A causa dell’emergenza sanitaria sono state messe in campo azioni e prospettive di risposta innovative, persino rivoluzionarie rispetto all’ordinaria amministrazione precedente. Un fine analista come Mario Draghi ha immediatamente auspicato risposte e politiche economico-finanziarie che fossero degne della sfida posta dal contagio. Se, banalmente, invece, gli Stati pensassero di ritornarne allo status quo ante rincorrendo punti di PIL, produzione di beni e scenari macro-economici precedenti il 2020, la società umana avrà perso un’occasione mondiale, è il caso di dirlo. E con essa avrà smarrito la bussola illuminista che da secoli la distingue dalle altre società di esseri viventi.

L’ordine liberale internazionale è in grave difficoltà, per usare un eufemismo. Come ricorda l’economista Dani Rodrick, siamo di fronte all’«inevitabile trilemma dell’economia mondiale». È impossibile cioè che convivano contemporaneamente gli interessi degli stati nazione, la democrazia e l’integrazione economica. Se, dunque, perseguiamo una società liberale in economia e democratica, è evidente che non ci sia spazio per il nazionalismo.
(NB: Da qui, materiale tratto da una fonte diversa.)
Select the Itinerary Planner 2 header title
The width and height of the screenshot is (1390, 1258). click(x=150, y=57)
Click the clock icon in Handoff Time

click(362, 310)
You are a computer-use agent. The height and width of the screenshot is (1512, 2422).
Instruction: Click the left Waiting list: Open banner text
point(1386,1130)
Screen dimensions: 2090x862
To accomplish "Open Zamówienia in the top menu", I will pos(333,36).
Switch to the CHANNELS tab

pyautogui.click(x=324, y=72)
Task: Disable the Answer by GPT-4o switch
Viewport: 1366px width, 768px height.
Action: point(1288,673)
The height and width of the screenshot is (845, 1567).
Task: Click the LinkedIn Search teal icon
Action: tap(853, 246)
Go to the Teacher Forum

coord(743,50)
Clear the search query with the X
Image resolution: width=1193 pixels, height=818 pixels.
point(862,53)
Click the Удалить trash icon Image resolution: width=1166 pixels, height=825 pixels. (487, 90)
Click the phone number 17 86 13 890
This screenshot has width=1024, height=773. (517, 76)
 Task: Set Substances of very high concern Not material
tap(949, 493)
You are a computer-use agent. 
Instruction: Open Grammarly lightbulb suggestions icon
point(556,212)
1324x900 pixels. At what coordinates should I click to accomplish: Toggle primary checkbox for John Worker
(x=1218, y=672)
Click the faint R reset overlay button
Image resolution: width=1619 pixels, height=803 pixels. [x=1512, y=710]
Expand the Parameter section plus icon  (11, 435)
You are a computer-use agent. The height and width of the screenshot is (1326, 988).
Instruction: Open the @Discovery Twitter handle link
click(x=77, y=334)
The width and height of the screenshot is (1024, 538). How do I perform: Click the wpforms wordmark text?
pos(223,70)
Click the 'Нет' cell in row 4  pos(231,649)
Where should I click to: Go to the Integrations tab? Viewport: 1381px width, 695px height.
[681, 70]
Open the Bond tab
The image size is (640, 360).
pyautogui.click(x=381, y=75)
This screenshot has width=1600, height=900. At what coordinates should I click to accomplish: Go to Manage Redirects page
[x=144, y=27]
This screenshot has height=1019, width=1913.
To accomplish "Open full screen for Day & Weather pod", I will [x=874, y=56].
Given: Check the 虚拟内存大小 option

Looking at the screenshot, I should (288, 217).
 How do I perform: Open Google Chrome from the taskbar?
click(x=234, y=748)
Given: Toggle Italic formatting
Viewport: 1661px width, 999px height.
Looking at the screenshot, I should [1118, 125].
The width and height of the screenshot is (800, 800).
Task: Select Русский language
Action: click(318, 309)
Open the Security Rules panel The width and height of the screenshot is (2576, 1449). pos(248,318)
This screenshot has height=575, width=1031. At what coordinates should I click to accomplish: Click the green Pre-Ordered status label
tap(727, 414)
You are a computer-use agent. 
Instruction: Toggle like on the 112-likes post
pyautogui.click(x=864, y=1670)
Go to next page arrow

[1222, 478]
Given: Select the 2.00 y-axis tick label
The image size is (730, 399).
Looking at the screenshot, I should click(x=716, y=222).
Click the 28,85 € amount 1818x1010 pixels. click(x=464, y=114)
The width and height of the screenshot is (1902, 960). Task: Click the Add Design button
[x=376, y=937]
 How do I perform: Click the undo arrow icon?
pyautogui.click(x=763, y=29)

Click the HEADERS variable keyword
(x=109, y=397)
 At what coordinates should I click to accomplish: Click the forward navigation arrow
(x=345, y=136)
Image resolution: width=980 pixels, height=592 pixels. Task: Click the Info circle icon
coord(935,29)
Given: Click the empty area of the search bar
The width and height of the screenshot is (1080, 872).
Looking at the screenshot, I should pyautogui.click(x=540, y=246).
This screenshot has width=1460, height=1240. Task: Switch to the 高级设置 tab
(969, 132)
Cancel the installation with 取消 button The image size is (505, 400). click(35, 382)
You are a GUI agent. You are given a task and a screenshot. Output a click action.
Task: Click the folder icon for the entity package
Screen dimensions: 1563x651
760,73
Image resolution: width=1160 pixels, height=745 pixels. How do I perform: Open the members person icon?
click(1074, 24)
Pertanto, non è il tempo per misure di basso cabotaggio, non è la fase per uomini e donne di piccole vedute e scarse letture, non l’epoca di burocrazie. Il Covid è una straordinaria occasione per attuare quella società giusta, eguale, solidale, che il millenarismo religioso, politico, etico e filosofico ha declamato, invocato e imposto per secoli a ogni latitudine, senza tuttavia generare una società davvero “migliore”.  Il Virus ha offerto un momento, una finestra spazio-temporale, durante il quale intravedere prospettive di miglioramento e toccare con mano distorsioni e diseguaglianze sociali inaccettabili.

«C’è discriminazione in questo mondo. C’è schiavitù, fame e uccisioni. Vi sono governi che opprimono i loro popoli e ovunque la ricchezza viene sperperata negli armamenti. Questi sono mali diversi, ma sono opera comune dell’uomo. Essi riflettono l’imperfezione dell’umana giustizia, l’inadeguatezza dell’umana pietà, la nostra mancanza di sensibilità verso la sofferenza dei nostri simili», così Bob Kennedy. Il cui omicidio, di quello che fu il vero analista politico della famosa coppia di fratelli democratici di origini irlandesi, due mesi dopo quello di M. L. King, fu la fine di un sogno. Chi avesse visione e lungimiranza potrebbe riaccenderlo.